*Exercise passage:*
-------
Monday, October 29, 2007

Elk and Blewett Pass


Hiya,



Just a random pic... Taken in June or July, I think; maybe spring. Taken on our way to Seattle up on Blewett Pass, or perhaps over by Cle Ellum.

I used to drive that way quite a bit, when I worked at Central. I'm kind of glad that I don't anymore. Especially when this time of year comes around. The drive is just over an hour under ideal conditions.


However, during the fall and winter quarters, the roads almost always have ice or snow or both on them. Then there's the falling rocks and the deer. It's beautful country, that's for sure. And I always enjoyed the trip, travelling alongside an icy stream, through shear rock walls, and past a coniferous forest that turns gold as winter approaches. Often in the winter, you drive up into the clouds and back out again. And then, sometimes, when you turn off the pass and look out over Ellensburg, the whole valley is fogged in and the snow on the mountains off in the direction you just came sparkles in the sun. It's sunny and bright until you drive back down into the valley's mist, which freezes to your windshield. Freezing fog. Can you believe it?

Today, it's a pretty clear day up on Blewett, as you can see. No problems. And in the time that I worked at Central, I never had to use my chains. Rarely did things get bad enough that I couldn't take this route (there's another, longer way, with lower elevation).

There's no doubt that it's a beautiful trip. But this time of year, it's a difficult trip. You never know how the weather is going to be.

I remember one Thanksgiving when Jen and I decided to drive to Sea-Tac airport in Seattle to fly back to Illinois. As we rounded the first curve on the pass, there was a car on its side blocking one of the lanes. That was the last time that we drove to Seattle to catch a plane. Now we fly over to Seattle from Wenatchee.

Tuesday, October 23, 2007

Midwestern Living

This is very first-drafty; sorta creative non-fiction; sorta fiction. I'm not sure where it's going yet. It doesn't really have a direction. This piece started out as a daydream on a day where I didn't have much else to do. So, here you go:

Dust coats the floor of the red barn so heavily that you leave footprints. When you climb the worn ladder rungs into the loft, dirt sticks to your hands. Even the sun beams streaming in from a window up near the roof, two stories above you, are filled with particles that dance slowly and convectionally upward. Old cobwebs, sewn by spiders long dead, trail down from the rafters. And there is loose straw everywhere, shuffling between your feet and the creaky floor boards.
-------
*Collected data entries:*
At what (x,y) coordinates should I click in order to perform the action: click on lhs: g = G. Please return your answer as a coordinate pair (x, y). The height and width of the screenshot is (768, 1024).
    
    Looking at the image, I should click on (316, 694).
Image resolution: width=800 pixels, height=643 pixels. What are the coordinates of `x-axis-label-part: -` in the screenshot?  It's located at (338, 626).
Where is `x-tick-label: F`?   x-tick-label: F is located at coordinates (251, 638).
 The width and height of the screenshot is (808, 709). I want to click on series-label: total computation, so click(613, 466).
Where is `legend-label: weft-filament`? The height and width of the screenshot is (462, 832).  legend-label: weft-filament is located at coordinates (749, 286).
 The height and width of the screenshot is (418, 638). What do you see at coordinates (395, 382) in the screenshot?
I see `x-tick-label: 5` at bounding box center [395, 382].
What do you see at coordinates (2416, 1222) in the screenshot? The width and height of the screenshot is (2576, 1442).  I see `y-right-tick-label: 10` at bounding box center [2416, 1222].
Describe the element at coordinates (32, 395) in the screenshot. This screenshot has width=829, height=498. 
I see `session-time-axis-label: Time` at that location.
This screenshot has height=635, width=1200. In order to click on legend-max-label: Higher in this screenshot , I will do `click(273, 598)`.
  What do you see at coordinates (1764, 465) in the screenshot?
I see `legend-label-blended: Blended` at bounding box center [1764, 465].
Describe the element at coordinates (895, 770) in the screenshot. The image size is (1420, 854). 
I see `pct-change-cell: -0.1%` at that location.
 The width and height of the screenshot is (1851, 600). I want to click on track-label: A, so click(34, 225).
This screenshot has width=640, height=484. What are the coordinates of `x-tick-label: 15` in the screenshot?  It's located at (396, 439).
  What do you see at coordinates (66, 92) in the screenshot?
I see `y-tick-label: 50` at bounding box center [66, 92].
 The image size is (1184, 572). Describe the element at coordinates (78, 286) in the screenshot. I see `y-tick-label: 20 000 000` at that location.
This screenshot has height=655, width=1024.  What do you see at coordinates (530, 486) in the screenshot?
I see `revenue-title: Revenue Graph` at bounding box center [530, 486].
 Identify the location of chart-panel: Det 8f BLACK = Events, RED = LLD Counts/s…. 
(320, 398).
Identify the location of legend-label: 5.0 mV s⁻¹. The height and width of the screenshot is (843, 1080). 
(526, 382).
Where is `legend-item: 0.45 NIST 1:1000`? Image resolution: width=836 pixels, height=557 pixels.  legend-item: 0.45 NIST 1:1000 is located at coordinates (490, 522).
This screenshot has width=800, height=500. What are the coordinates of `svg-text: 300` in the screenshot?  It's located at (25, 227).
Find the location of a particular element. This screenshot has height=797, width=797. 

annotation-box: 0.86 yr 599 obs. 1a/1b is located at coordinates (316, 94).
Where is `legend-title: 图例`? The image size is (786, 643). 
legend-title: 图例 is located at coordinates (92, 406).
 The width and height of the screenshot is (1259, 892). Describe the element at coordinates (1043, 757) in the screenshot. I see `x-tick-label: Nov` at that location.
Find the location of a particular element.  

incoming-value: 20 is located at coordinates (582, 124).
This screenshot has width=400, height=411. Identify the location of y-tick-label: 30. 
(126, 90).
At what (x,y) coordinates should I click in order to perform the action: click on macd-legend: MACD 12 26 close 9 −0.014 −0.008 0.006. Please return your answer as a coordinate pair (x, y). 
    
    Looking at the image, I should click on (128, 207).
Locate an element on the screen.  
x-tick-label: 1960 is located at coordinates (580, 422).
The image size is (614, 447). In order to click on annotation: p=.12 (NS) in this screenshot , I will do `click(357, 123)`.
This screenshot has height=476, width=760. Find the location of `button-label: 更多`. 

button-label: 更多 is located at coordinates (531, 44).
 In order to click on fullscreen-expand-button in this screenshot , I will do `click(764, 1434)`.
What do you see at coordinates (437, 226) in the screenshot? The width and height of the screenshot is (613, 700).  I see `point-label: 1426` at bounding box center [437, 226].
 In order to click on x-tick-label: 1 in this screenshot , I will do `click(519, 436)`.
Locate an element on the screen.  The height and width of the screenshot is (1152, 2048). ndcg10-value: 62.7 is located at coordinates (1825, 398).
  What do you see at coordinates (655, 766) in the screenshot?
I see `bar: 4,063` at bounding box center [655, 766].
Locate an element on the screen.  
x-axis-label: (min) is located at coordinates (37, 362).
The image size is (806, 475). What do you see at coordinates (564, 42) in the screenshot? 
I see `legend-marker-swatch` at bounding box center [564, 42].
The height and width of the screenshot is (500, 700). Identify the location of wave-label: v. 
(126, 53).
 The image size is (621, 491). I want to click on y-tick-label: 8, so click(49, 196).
-------
*Instructions:*
(1) Reproduce the portion of the blog passage starting with "Elk and Blewett" and going on through "by Cle Ellum.".
(2) Condense the paragraph of the blog passage that opens with "However, during the fall and winter quarters" into a shorter version that keeps its main facts.

*Responses:*
(1)
Elk and Blewett Pass


Hiya,



Just a random pic... Taken in June or July, I think; maybe spring. Taken on our way to Seattle up on Blewett Pass, or perhaps over by Cle Ellum.

(2) In fall and winter quarters, the roads almost always have ice, snow, or both, plus falling rocks and deer. The country is beautiful, and the trip was always enjoyable: it follows an icy stream, passes between rock walls, and goes by a coniferous forest that turns gold as winter approaches. In winter the drive often climbs into the clouds and back out. Sometimes, on turning off the pass, the Ellensburg valley is fogged in while snow on the mountains behind sparkles in the sun. Driving back down into the valley's mist brings freezing fog that freezes to the windshield.